Ted Miguel and Ray Fisman claim that in Africa an income drop of 5% increases the risk of civil conflict in the following year to nearly 30% and suggests that aid agencies could help prevent war by targeting short-term emergency aid towards countries hard-hit by adverse commodity price movements or weather shocks. This is in keeping with their claim in their recently released book "Economic Gangsters: Corruption, Violence and the Poverty of Nations" that poverty (or more exactly decline in incomes and slide into greaetr deprivation and poverty) creates conditions attractive for civil strife and violence.

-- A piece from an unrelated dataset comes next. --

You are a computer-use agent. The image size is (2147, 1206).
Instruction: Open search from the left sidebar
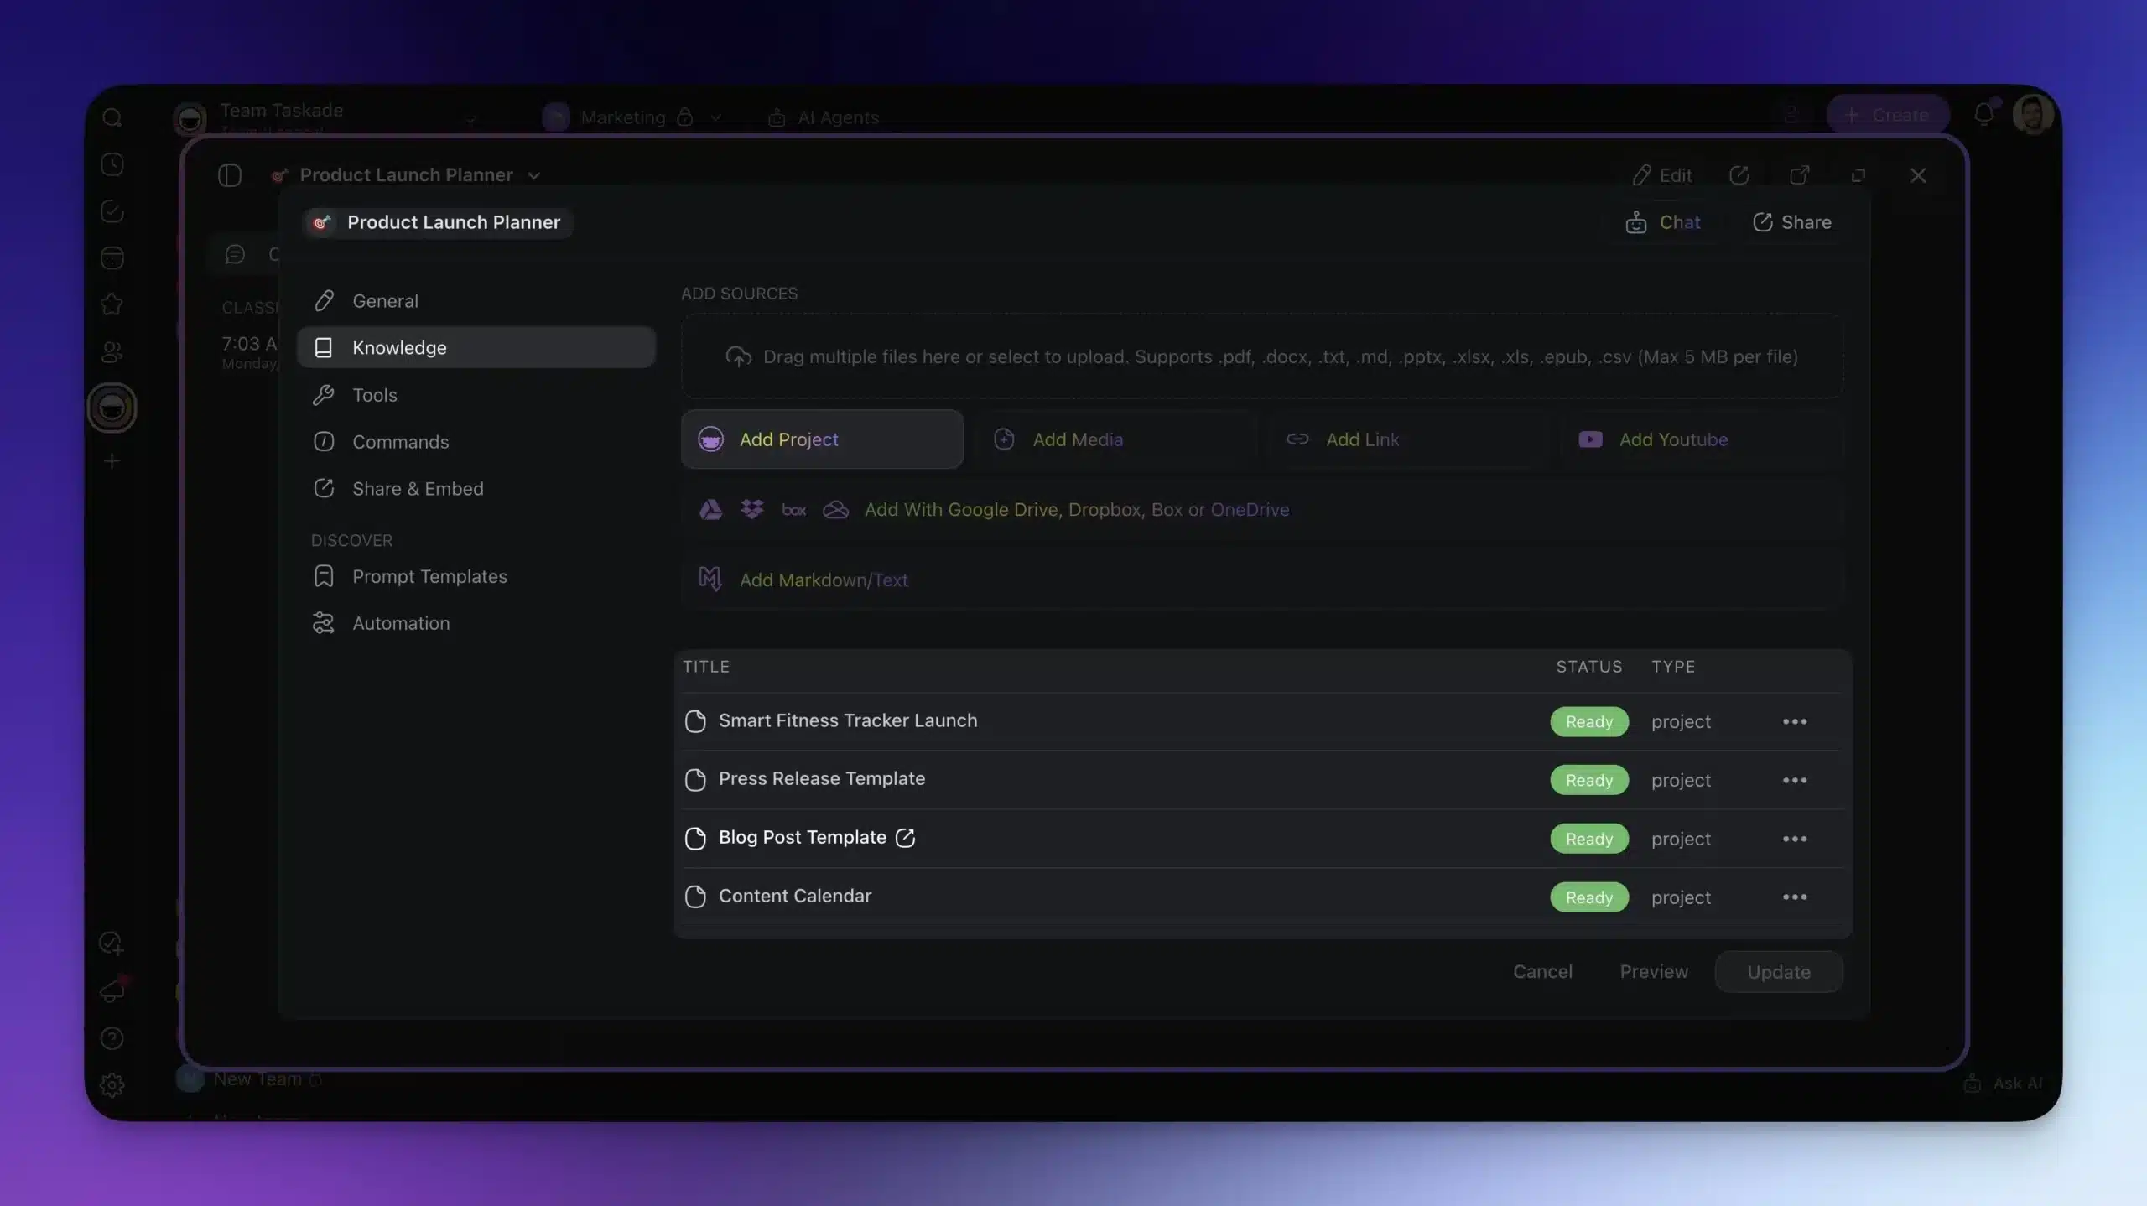pyautogui.click(x=112, y=117)
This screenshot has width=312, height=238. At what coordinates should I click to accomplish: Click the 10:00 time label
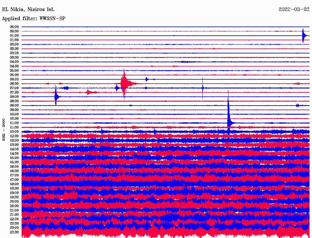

They write, "Drought and the resulting economic hardship turn out to matter a lot for understanding conflict in Africa. In work with co-authors Shanker Satyanath and Ernest Sergenti of NYU, we find that a 1% decline in national GDP increases the likelihood of civil conflict by about 2 percentage points. So an income drop of 5%—a large but altogether common deterioration in economic conditions, especially when the rains fail—increases the risk of civil conflict in the following year to nearly 30%, up from an already-high average probability of conflict in Africa of around 20% in normal rainfall years.
Anjali Bohlken and Sergenti also use rainfall shocks to show that communal riots erupt in India in the aftermath of economic downturns. Using coffee price movements as an economic shock to coffee-growing regions in Colombia, economists Oeindrila Dube and Juan Vargas report analogous findings: when farmers’ incomes collapse along with global coffee prices, local flare-ups in that country’s civil war follow. And in a related study in a sample of African countries, Antonio Ciccone and Markus Bruckner of Pompeu Fabra find that sudden export commodity price drops also make armed conflict more likely, especially in Africa’s less democratic countries."
Their prescription - rapid conflict prevention support - where "organisations like the World Bank and IMF would target short-term emergency aid towards countries hard-hit by adverse commodity price movements or weather shocks like drought, and would do so before famine or war break out. These emergency funds would be scaled back when prices stabilised or the rains returned."